▶ _Extract provided_

Unexpected logout with SharePoint 2013 and ADFS
The last couple of weeks I was creating and configuring 3 SharePoint 2013 farm (Test, acceptance and Production) on Windows Azure. We did the provisioning, installation and configuration with PowerShell. This way we had the basics within 1 week running. Because we are on Windows Azure and the company did not want their AD extended to the Windows Azure environment we configured SharePoint with ADFS 3.0. This way we could give the end user a single sign on experience that they are used to and make it directly possible to let them connect from outside the company network. This was all tested with a Proof of concept a few months back and was working perfect. This Proof of Concept environment was a simple setup with 1 front-end, 1 back-end and a SQL server.
The Production environment now contains multiple front-end, back-end and SQL servers like the image below.
The environment runs on Server 2012 and SharePoint 2013 with the December 2013 CU. The SQL environment runs on Server 2012R2 and SQL Server 2012.
We can reach the front-end machines with a Load-balanced Endpoint which works with Round-Robin. After the installation we created a web application with a few site-collections and started testing. The web application has 2 authentication providers configured.
- Windows authentication
- Trusted Identity provider (ADFS)

▶ _Short task A_
In the SharePoint and ADFS post, write out the passage starting with "We can reach" and going on through "Identity provider (ADFS)", switching "Round-Robin" to "Least Connections".
▶ _Short task B_
According to the SharePoint and ADFS post, what operating system and database software does the SQL environment run on?

▶ _Dataset content_
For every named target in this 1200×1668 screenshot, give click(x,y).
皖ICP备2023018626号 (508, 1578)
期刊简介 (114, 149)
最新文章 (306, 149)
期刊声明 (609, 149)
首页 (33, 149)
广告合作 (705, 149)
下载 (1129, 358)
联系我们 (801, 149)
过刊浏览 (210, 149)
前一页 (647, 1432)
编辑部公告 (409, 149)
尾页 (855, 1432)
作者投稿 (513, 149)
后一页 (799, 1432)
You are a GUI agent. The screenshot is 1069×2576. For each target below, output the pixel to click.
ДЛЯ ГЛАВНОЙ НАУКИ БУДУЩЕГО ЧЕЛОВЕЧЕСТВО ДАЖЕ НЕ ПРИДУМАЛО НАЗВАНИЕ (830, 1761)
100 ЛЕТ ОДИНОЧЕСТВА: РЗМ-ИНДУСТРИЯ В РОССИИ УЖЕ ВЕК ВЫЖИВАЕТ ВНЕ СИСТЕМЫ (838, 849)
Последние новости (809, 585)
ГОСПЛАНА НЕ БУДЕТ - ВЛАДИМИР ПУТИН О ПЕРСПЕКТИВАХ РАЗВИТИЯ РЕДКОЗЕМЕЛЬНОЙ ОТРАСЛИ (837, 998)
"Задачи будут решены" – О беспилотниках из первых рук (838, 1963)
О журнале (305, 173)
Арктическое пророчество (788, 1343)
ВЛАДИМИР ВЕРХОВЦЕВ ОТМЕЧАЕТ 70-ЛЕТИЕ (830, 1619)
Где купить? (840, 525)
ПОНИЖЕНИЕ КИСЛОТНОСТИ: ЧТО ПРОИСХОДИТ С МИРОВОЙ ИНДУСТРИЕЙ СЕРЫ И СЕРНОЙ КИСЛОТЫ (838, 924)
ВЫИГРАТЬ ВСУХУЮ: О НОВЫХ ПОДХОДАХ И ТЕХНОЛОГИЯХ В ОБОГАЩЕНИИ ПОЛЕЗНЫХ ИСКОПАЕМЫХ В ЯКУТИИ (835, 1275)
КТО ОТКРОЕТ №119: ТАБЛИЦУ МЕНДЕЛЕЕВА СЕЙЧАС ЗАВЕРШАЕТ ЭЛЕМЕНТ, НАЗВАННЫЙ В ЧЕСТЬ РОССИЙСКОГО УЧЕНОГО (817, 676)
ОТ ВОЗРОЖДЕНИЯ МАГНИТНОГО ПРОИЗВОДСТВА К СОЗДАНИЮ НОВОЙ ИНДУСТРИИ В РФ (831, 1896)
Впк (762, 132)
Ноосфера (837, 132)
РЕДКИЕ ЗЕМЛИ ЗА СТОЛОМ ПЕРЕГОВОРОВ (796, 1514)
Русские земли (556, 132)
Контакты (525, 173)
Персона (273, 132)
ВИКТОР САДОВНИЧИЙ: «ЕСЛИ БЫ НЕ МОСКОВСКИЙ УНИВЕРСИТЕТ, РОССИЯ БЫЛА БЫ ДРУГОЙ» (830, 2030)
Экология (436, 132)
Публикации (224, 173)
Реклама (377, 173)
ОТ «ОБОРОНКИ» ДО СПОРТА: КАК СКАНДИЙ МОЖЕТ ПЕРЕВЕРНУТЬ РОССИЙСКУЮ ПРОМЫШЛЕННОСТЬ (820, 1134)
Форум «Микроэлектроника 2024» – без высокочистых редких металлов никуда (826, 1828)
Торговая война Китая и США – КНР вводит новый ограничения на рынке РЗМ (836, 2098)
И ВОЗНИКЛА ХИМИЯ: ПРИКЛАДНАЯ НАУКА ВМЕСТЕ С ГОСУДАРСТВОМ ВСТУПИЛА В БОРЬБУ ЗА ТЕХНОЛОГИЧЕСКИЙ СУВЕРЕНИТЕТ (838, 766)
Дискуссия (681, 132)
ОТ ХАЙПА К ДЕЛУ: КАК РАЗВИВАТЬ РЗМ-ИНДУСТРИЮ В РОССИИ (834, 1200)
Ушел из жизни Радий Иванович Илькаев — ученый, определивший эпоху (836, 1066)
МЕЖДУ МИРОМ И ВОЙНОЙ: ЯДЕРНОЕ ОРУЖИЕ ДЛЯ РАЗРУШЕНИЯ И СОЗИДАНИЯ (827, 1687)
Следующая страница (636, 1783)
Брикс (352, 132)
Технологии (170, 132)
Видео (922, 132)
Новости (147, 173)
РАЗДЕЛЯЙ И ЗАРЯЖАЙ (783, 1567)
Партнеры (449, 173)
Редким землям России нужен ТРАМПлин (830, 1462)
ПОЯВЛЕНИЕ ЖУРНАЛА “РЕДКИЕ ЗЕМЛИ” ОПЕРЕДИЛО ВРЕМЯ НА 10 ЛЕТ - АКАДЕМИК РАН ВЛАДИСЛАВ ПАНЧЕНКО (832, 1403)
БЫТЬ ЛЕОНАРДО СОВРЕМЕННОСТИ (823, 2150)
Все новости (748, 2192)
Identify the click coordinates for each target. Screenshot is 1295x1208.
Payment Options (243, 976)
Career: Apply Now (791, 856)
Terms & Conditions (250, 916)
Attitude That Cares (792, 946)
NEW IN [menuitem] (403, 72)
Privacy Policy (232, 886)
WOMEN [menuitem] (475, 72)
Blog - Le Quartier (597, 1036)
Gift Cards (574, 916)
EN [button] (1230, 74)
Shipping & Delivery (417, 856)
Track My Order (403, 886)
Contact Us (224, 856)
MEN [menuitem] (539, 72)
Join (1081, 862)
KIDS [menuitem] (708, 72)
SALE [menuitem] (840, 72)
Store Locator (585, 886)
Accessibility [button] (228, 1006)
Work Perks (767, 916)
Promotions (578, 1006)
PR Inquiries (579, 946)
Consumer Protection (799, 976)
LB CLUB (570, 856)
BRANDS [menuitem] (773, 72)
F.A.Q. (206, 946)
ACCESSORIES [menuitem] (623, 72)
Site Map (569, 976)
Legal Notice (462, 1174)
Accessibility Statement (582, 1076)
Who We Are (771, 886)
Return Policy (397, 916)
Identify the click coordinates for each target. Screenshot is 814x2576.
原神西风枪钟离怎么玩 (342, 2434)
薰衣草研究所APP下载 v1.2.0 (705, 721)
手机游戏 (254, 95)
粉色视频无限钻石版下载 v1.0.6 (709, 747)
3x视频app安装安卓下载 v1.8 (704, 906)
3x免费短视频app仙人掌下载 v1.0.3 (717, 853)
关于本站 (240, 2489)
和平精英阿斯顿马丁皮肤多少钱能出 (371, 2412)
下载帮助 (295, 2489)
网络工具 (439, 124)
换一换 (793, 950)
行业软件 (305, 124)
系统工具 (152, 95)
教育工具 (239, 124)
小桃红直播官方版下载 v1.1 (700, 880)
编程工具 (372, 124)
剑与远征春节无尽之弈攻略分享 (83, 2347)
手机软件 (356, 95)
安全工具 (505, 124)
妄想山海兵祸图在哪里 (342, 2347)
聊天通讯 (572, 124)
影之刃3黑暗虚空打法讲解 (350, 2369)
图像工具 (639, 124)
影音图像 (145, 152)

▶ _Task output A_
We can reach the front-end machines with a Load-balanced Endpoint which works with Least Connections. After the installation we created a web application with a few site-collections and started testing. The web application has 2 authentication providers configured.
- Windows authentication
- Trusted Identity provider (ADFS)

▶ _Task output B_
Server 2012R2 and SQL Server 2012.